Financial and Educational Resources for Working Parents - Broke in London

Financial and Educational Resources for Working Parents

Guest post by Beau Peters

Ask a thousand Brits, and it’s unlikely you’ll find anyone who names 2020 as their favourite year. Our nation and our world have faced the crucible in the past 12 months and it looks like we’re going to stay there for yet a while longer.

When you have a family, however, and especially when you have little ones looking to you for comfort and protection, you simply have no choice but to persevere. That, fortunately, is what the British do best.

Nevertheless, our world has unquestionably changed, and as you and your family accommodate this new normal, you’re likely going to need to make some adjustments, not only to the way you and your family live today. Pandemic living has likely awakened you to some truths that you may not have had the time or the energy to recognise before. Or it may have you reconsidering what you want for yourself and the people you love.

This article looks at the resources that may be available to your family both to help you cope through the current crisis and to plan for a healthier, happier, more stable, and more prosperous future to come.

Learning On Lockdown

With the advent of the second wave of COVID-19 and, in particular, with the emergence of a new and far more transmissible strain of the virus, parents across the United Kingdom are finding themselves faced, once again, with educating their children from home. Currently, there is no definitive plan as to when schools will reopen, but officials seem to concur that in-person schooling will likely not resume until sometime around Easter.

However, your child may be eligible for in-person schooling, despite the current lockdowns, though the criteria are stringent. For example, in the UK, schools remain open for select groups of students, including some children with special needs, for those with child-protection plans, and the children of essential workers. To determine whether your child might qualify for an early return to campus, contact your child’s school or district council.

If it is determined, however, that your child is not eligible to return to school at this point, don’t panic. You still have options to help you manage your child’s homeschooling and your own work needs. Free online resources available from the Institute of Education can equip you both with the information and the tools you need to make remote learning a success. This clearinghouse even includes resources for supporting students with special learning needs, including those on the autism spectrum and those for whom English is a second language.

Get Smart

As the pandemic rages on, it’s not only your child’s education that you’re probably worried about. The economic turmoil created by the virus might have you feeling the need to advance your education, acquire new skills, or finally go after that licensure or certification that may lead to greater professional and financial security.

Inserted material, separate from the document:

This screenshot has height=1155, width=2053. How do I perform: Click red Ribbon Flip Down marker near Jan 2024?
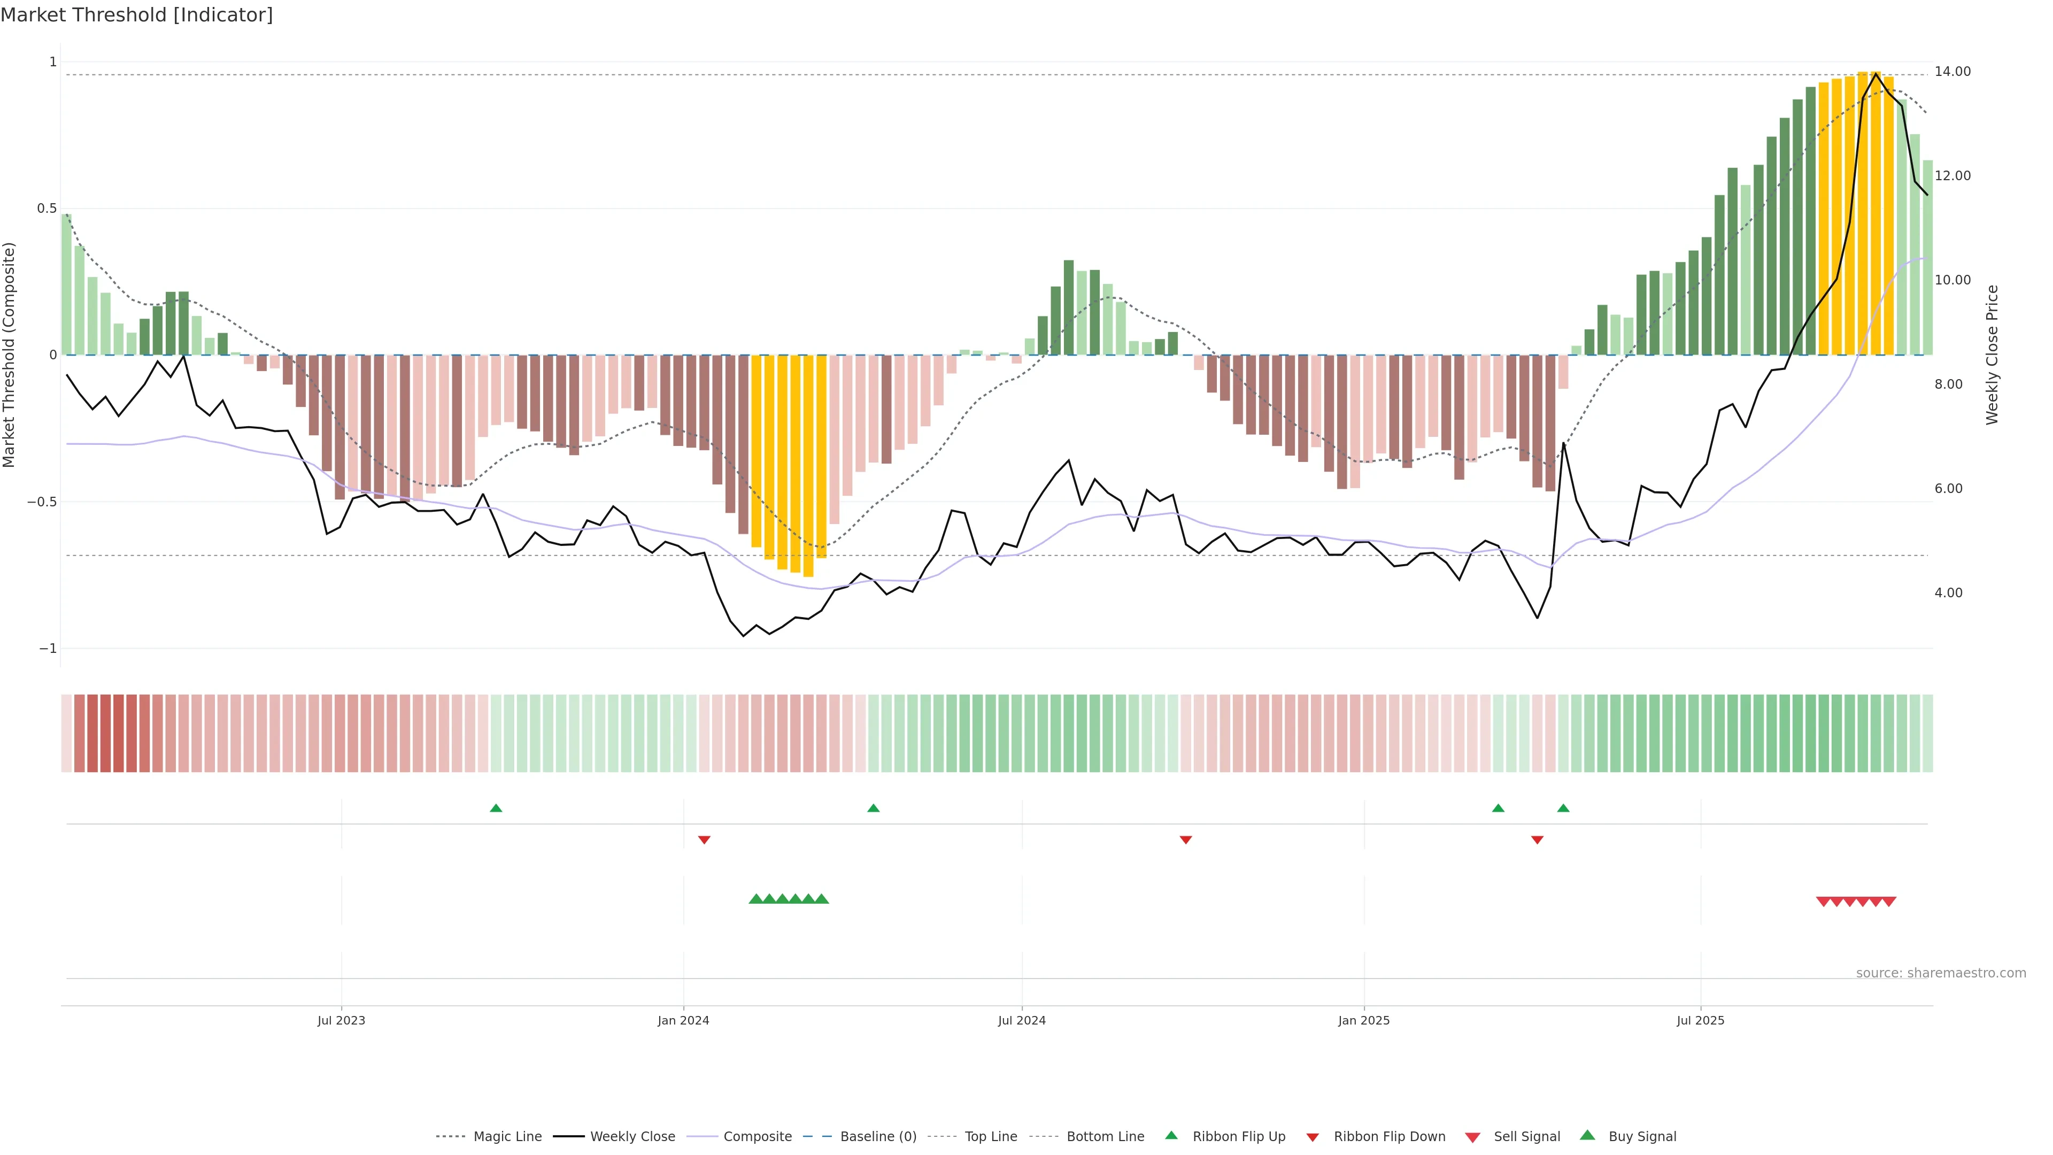tap(704, 839)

The reality, though, is that when you’re a working adult, especially one with young and school-age children, the British university system is not always ideal, even in the best of times. Though modifications to the existing system are being strongly considered, the old system, at least for now, remains in effect. And that means, in general, that if you want to attend university and you need to apply for fee and maintenance support, you’ll need to commit to at least 25% of a full course load, as well as the pursuit of a qualification.

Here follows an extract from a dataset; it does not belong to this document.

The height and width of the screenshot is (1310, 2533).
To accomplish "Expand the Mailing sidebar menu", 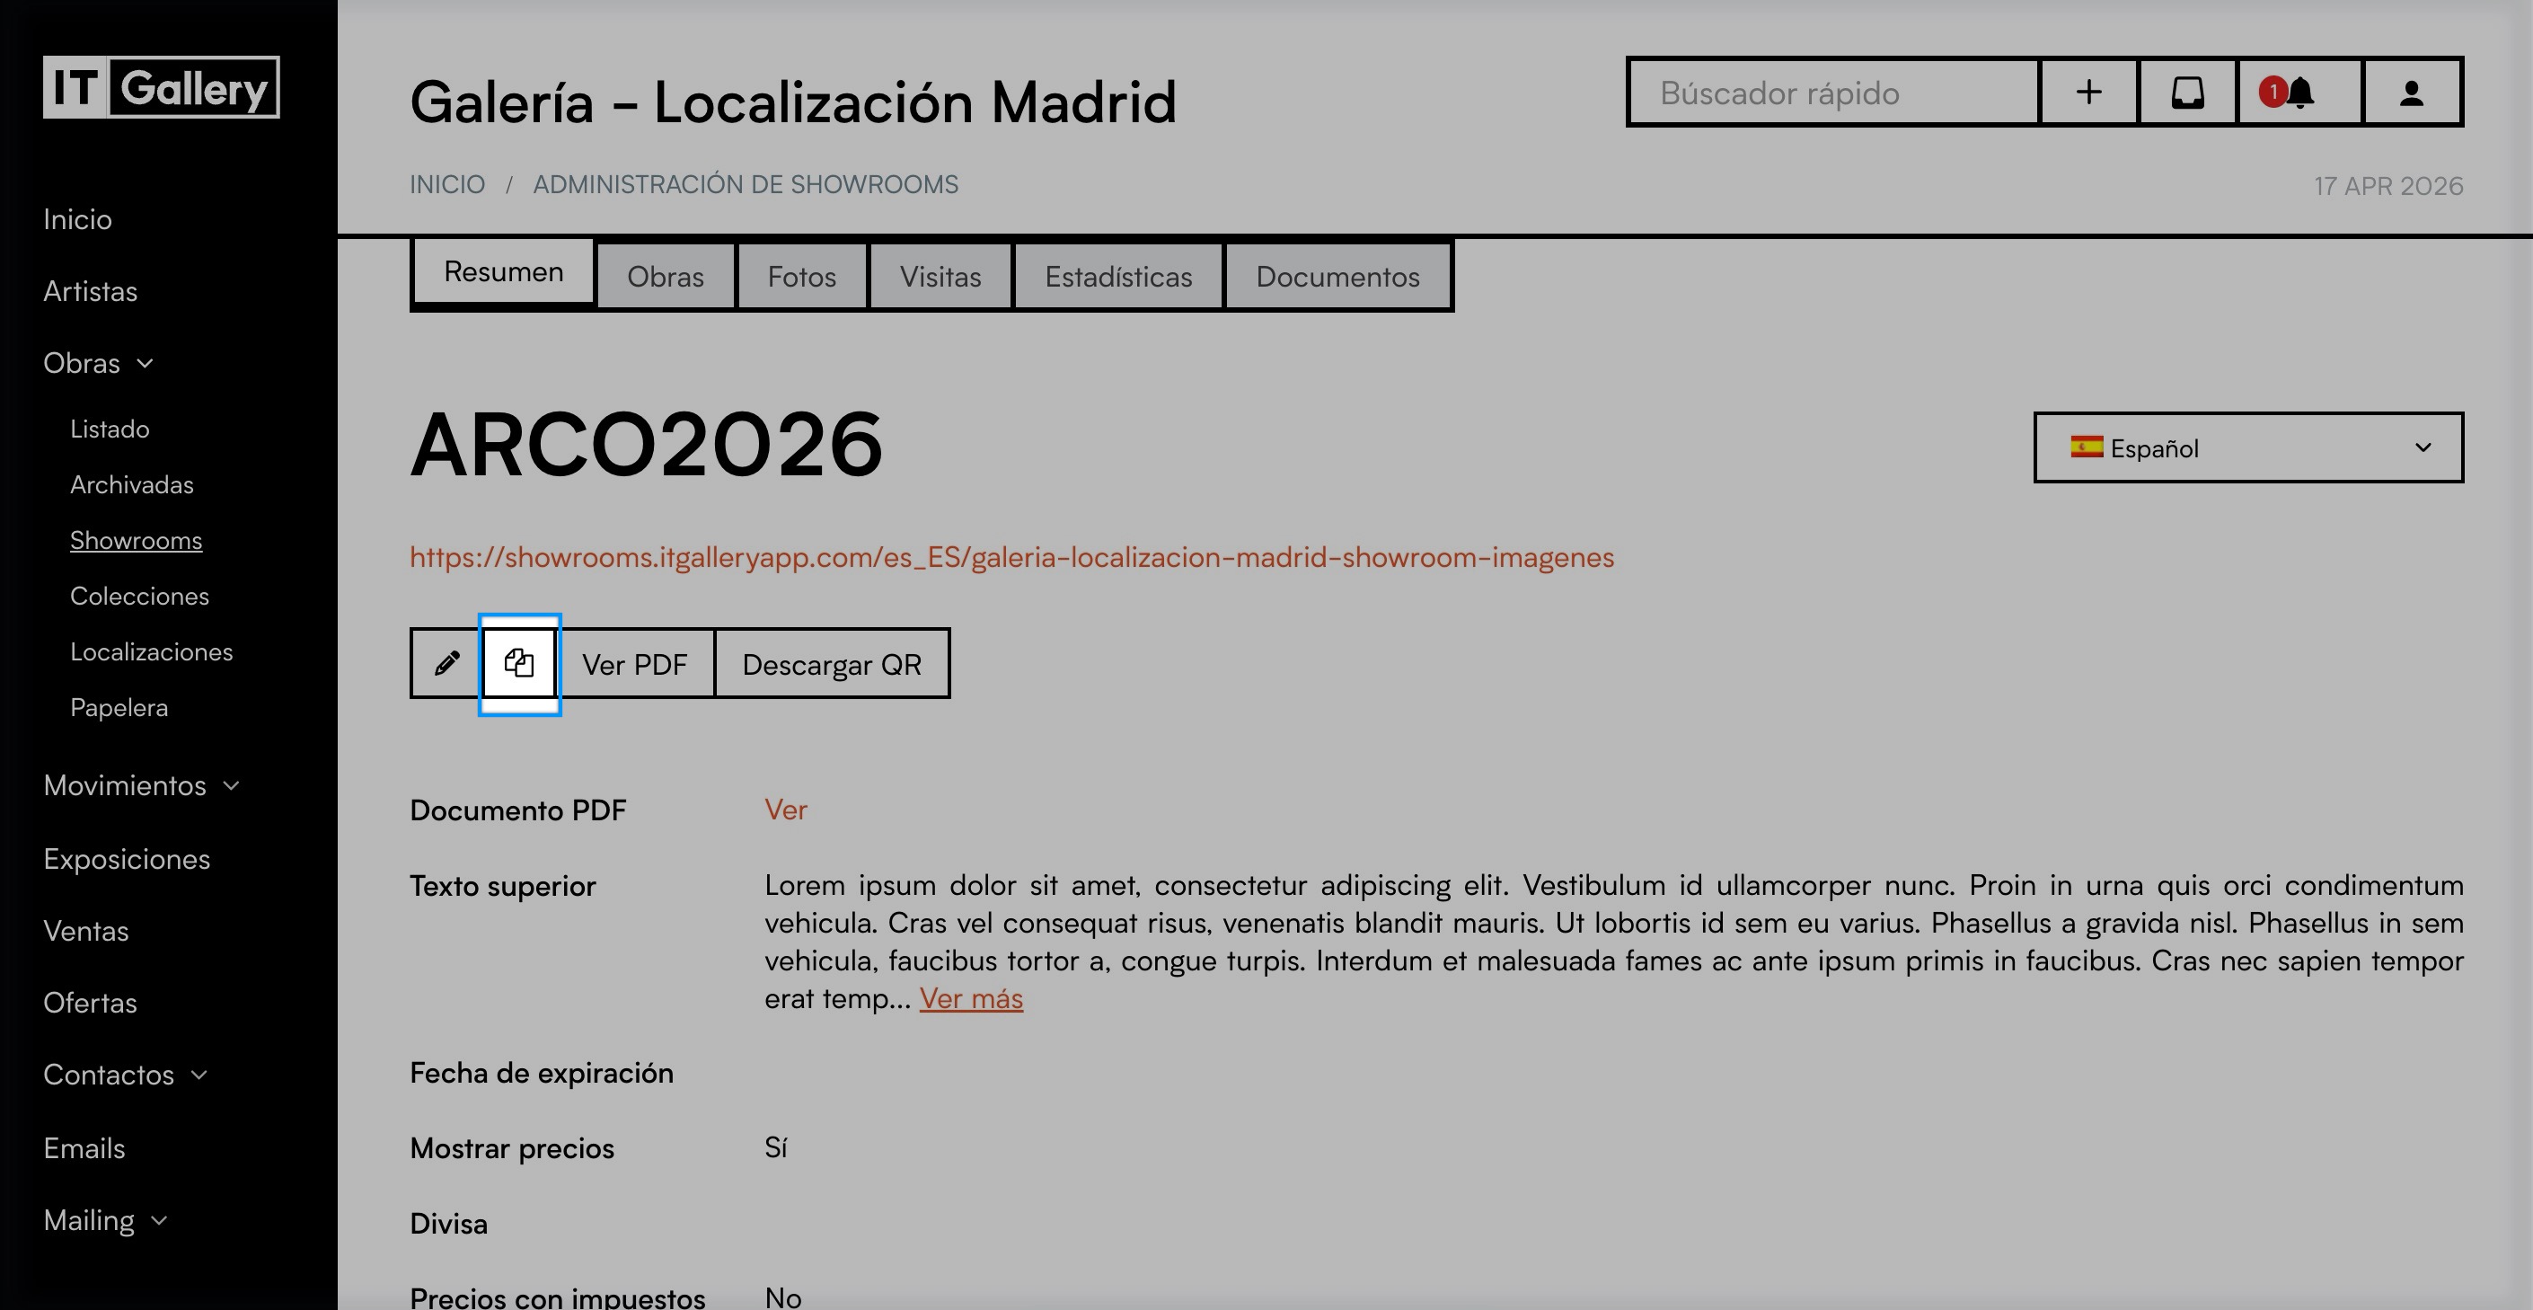I will click(105, 1221).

The good news, however, is that if you are not yet ready to commit to returning to university, there are still a myriad of options for learning new skills and building up those credentials. Low-cost training and certification programmes provided by some of the world’s leading universities are available online through third-party vendors, such as Coursera.

These courses can not only help you build an irresistible skillset for your CV but, depending on the university, they may be applied as credits toward your qualification, which can significantly reduce the total, often prohibitive, cost of advanced schooling.

Before embarking on online courses, however, it’s important to have a strategy in place to set yourself up for success. Even some of the UK’s most prestigious universities are struggling with the transition to online learning. This is not due to any deficiency in the digital learning format itself — only to a lack of knowledge and infrastructure surrounding this (relatively) new academic medium.

So before leaping yourself, be certain to do your homework. Start slowly, reach out to administrators and professors for support, and ensure you have a dedicated workspace and manageable schedule. The clearer you can be about the process before embarking, the less stress, confusion, and frustration you will experience as you settle in.

Tap Into Your Passion

As challenging as life under lockdown may be, this is also a time of tremendous opportunity. If you are experiencing reduced working hours or a furlough, you might be looking for new ways to grow your income from home. The great news is that whether you’re in the midst of the bustling London metropolis, or nestled in the English countryside, if you have internet access, you can make money from home. And the possibilities are virtually endless, including everything from online tutoring and freelance writing to paid surveys.

But if you’re looking to turn your side hustle into a full-fledged business, this, too, is an ideal time. The key is to research your target market, understand your target customers’ needs and where and how your potential competitors may be failing to meet it, and then use that information to set yourself and your services apart.

For now, your business may be entirely digital, and that means you’ll need to hone your online marketing and branding skills. However, if you know your customers and, above all, if you know your unique talents, then selling yourself and your services gets much easier.

For example, if you are looking to build your writing and editing company, start with a website and a portfolio of some of your best work. And don’t forget to include a blog that you update regularly. This in itself can be a terrific source of ad revenue, generating some extra income as you work to build your baby business from the ground up.

The Takeaway

Life under pandemic conditions isn’t easy, especially if you are a working parent. However, managing your child’s education while maintaining your household finances can be done. By capitalising on the resources available to you, you and your family can make it work, pushing through to a brighter tomorrow.